A box of seven of the UK’s rarest and most expensive freakbeat and psych sevens.
One of the nice things the consolidation of the music industry has given us is projects like this. Fifty years after they were barely available on varying imprints, Universal Music can gather long-lost gems from Decca, Deram, Fontana et al, and turn them into a magical cardboard box with facsimile seven-inch paper sleeves and an informative booklet.
This artefact has been compiled by journalist, historian, designer and freakbeat aficionado (and former Record Collection subject in this very mag) Phil Smee, the man behind the Bam Caruso label, whose 20-volume Rubbles series covers similar ground. So similar, in fact, that nine of the 14 tracks on show here featured on Rubbles, while the other five have previously appeared on compilations such as A Perfumed Garden, Chocolate Soup
For Diabetics and Treacle Toffee World.
It’s a lovely package, and if you’re into this sort of thing you’ll have all these tracks already. But who cares? Not you! It’s from an era when ambition frequently outstripped ability and it didn’t matter a jot, lending much of this collection a bamboozling, demented charm. Take Jason Crest’s Black Mass, which is almost entirely comprised of tape spools spun backwards, maniacal shrieks and chanting monks. It’s great! Or The Fairytale’s cobwebby Guess I Was Dreaming, which tells tales of one-eyed midgets and was later covered by The Kingsmen.

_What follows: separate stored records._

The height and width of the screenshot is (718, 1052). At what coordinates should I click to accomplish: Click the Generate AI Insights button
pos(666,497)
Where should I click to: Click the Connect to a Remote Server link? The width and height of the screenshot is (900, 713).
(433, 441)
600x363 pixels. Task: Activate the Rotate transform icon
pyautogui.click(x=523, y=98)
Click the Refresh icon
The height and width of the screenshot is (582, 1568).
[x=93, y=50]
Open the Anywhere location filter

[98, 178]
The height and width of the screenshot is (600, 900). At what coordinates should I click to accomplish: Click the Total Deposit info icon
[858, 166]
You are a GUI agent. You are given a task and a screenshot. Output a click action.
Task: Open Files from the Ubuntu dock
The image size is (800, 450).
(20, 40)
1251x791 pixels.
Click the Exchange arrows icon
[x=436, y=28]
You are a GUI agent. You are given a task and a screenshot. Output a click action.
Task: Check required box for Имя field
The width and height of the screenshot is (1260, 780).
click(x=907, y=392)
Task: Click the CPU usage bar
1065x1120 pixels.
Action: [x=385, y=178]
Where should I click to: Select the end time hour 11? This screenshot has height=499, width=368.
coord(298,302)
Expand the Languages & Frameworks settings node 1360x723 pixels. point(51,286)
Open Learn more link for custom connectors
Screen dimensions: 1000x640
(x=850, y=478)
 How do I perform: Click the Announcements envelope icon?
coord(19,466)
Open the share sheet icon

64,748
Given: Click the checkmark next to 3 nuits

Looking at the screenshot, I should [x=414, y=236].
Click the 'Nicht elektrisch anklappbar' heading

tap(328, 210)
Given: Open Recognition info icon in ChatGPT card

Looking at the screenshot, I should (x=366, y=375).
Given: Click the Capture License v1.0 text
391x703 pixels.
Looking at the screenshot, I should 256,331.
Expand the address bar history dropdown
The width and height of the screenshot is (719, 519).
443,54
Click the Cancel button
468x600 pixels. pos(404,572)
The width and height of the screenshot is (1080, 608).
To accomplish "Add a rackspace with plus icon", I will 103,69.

Then there’s Say Those Magic Words by Birds Birds, a clattering chunk of primitive mod R&B featuring Ronnie Wood. Or Listen To The Sky by Sands, an ambitious arrangement that peaks with an extended instrumental section reminiscent of the Battle Of Britain.
That this was originally on the
B-side of a song called Mrs. Gillespie’s Refrigerator reveals much about the state of A&R in 1967, but that’s A Kaleidoscope… for you: beguiling, mostly without precedent, occasionally hilarious and always entertaining.